### Work instructions
1: In the Spark classpath thread, which attribute set in spark-defaults.xml does Jan say is not applied when submitting the task?
2: Write what follows in the Spark classpath thread, picking up after its final line.

### Document text
= = =
RE: Add jar files on classpath when submitting tasks to Spark

2016-11-02 Thread Jan Botorek
Thank you for the example.
I am able to submit the task when using the –jars parameter as followed:

spark-submit --class com.infor.skyvault.tests.LinearRegressionTest --master 
local –jars path/to/jar/one;path/to/jar/two 
C:\_resources\spark-1.0-SNAPSHOT.jar -DtrainDataPath="/path/to/model/data"

But, I would like to find out, why the setting of spark.driver.extraClassPath 
attribute in spark-defaults.xml is not applied when submitting the task.
In our scenario let’s assume that all workers (currently only one worker) have 
the attribute spark.driver.extraClassPath set to the same path and the folder 
on all workers contains the same .jar files.

Thank you for your help,

Regards,
Jan

From: Mich Talebzadeh [mailto:mich.talebza...@gmail.com]
Sent: Tuesday, November 1, 2016 3:22 PM
To: Jan Botorek <jan.boto...@infor.com>
Cc: Vinod Mangipudi <vinod...@gmail.com>; user <user@spark.apache.org>
Subject: Re: Add jar files on classpath when submitting tasks to Spark

If you are using local mode then there is only one JVM. In Linux as below mine 
looks like this

${SPARK_HOME}/bin/spark-submit \
--packages ${PACKAGES} \
--driver-memory 8G \
--num-executors 1 \
--executor-memory 8G \
--master local[12] \
--conf "${SCHEDULER}" \
--conf "${EXTRAJAVAOPTIONS}" \
--jars ${JARS} \
--class "${FILE_NAME}" \
--conf "${SPARKUIPORT}" \
--conf "${SPARKDRIVERPORT}" \
--conf "${SPARKFILESERVERPORT}" \
--conf "${SPARKBLOCKMANAGERPORT}" \
--conf "${SPARKKRYOSERIALIZERBUFFERMAX}" \
${JAR_FILE}

These parameters are defined below

function default_settings {
export PACKAGES="com.databricks:spark-csv_2.11:1.3.0"
= = =
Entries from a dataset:
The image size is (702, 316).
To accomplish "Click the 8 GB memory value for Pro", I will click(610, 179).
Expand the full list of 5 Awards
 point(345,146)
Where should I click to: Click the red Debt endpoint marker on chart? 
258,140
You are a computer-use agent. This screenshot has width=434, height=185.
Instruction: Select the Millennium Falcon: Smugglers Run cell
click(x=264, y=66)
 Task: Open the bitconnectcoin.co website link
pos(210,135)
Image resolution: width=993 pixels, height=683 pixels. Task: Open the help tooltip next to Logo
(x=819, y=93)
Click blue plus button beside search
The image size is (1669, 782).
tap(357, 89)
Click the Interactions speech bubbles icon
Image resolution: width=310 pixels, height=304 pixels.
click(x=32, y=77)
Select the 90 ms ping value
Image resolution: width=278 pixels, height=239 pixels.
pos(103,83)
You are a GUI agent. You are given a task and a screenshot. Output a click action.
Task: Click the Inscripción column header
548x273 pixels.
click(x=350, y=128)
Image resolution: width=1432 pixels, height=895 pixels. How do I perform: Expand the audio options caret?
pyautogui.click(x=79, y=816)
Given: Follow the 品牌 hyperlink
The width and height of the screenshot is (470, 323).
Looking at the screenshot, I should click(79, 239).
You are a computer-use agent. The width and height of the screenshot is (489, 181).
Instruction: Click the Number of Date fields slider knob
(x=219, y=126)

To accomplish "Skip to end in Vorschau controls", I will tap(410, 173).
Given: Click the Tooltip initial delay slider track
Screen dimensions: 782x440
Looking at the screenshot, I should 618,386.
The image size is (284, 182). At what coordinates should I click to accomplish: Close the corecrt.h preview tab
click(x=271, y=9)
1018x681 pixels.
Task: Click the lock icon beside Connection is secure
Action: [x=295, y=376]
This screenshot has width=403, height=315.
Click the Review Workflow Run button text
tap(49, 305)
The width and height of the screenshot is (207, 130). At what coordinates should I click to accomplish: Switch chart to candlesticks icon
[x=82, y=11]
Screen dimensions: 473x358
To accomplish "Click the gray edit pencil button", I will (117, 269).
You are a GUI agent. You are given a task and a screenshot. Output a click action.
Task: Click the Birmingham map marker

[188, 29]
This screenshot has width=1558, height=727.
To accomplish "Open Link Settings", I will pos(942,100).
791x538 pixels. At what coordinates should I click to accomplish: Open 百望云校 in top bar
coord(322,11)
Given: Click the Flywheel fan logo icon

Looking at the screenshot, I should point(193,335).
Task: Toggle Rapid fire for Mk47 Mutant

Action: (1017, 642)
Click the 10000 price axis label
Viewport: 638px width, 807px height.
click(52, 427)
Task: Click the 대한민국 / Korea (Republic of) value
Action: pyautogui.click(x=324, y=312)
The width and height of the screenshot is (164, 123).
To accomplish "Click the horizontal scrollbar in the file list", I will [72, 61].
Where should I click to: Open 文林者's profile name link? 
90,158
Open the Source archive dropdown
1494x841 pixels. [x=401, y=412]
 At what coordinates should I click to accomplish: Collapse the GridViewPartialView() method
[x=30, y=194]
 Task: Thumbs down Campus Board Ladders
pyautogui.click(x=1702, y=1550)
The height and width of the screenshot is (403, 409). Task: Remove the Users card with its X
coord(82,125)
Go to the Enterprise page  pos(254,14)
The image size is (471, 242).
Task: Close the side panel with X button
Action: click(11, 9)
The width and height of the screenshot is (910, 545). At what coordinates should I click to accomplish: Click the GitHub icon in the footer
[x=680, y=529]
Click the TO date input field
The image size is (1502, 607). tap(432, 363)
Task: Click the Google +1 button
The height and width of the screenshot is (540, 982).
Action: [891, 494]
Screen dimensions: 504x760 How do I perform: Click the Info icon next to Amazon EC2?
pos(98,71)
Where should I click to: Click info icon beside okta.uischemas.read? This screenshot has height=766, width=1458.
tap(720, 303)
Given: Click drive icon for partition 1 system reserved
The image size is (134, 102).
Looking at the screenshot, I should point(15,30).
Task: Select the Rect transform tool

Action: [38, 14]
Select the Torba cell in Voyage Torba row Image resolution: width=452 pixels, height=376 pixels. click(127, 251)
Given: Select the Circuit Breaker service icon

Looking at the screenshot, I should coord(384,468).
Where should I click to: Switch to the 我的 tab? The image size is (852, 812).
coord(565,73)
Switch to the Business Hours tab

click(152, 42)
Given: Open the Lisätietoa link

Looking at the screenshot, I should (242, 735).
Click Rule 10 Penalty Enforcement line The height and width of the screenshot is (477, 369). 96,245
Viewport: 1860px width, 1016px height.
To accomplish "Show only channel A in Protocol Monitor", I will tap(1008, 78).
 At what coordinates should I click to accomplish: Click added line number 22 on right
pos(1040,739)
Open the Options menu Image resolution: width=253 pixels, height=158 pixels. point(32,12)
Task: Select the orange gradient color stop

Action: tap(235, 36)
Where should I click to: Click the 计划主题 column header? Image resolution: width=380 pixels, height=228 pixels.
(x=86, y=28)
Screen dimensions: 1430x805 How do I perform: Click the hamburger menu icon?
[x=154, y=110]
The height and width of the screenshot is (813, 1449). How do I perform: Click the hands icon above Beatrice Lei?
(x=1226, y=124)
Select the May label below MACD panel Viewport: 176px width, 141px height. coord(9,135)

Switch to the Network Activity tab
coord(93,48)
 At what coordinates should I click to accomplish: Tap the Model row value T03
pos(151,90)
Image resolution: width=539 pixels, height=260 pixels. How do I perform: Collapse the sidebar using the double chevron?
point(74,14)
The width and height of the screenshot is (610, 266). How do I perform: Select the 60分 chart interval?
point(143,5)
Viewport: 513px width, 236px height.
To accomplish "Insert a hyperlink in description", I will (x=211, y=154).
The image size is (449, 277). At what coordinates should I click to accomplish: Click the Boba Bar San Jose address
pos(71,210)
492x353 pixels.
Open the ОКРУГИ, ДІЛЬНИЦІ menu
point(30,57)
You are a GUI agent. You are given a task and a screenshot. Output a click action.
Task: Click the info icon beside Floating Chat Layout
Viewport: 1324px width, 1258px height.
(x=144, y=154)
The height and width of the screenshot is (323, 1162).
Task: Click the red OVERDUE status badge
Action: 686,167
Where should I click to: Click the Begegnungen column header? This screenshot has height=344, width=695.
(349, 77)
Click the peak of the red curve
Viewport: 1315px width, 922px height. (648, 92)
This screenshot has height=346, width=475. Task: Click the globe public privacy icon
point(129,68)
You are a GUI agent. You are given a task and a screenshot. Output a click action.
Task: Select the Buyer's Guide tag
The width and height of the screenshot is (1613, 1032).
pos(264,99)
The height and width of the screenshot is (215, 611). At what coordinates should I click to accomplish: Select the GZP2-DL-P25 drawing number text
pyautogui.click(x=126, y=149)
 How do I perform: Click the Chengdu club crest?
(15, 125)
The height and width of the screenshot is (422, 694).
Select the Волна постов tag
= = =
### Expected results
1: spark.driver.extraClassPath

2:
export SCHEDULER="spark.scheduler.mode=FAIR"
export EXTRAJAVAOPTIONS="spark.executor.extraJavaOptions=-XX:+PrintGCDetails 
-XX:+PrintGCTimeStamps"
export JARS="/home/hduser/jars/spark-streaming-kafka-assembly_2.11-1.6.1.jar"
export SPARKUIPORT="spark.ui.port=5"
export SPARKDRIVERPORT="spark.driver.port=54631"
export SPARKFILESERVERPORT="spark.fileserver.port=54731"
export SPARKBLOCKMANAGERPORT="spark.blockManager.port=54832"
export SPARKKRYOSERIALIZERBUFFERMAX="spark.kryoserializer.buffer.max=512"
}

and other jar files have passed through --jars. Note that ${JAR_FILE} in my 
case is built through MVN or SBT

HTH



Dr Mich Talebzadeh



LinkedIn  
https://www.linkedin.com/profile/view?id=AAEWh2gBxianrbJd6zP6AcPCCdOABUrV8Pw



http://talebzadehmich.wordpress.com



Disclaimer: Use it at your own risk. Any and all responsibility for any loss, 
damage or destruction of data or any other property which may arise from 
relying on this email's technical content is explicitly disclaimed. The author 
will in no case be liable for any monetary damages arising from such loss, 
damage or destruction.



On 1 November 2016 at 14:02, Jan Botorek 
<jan.boto...@infor.com<mailto:jan.boto...@infor.com>> wrote:
Yes, exactly.
My (testing) run script is:
spark-submit --class com.infor.skyvault.tests.LinearRegressionTest --master 
local C:\_resources\spark-1.0-SNAPSHOT.jar -DtrainDataPath="/path/to/model/data"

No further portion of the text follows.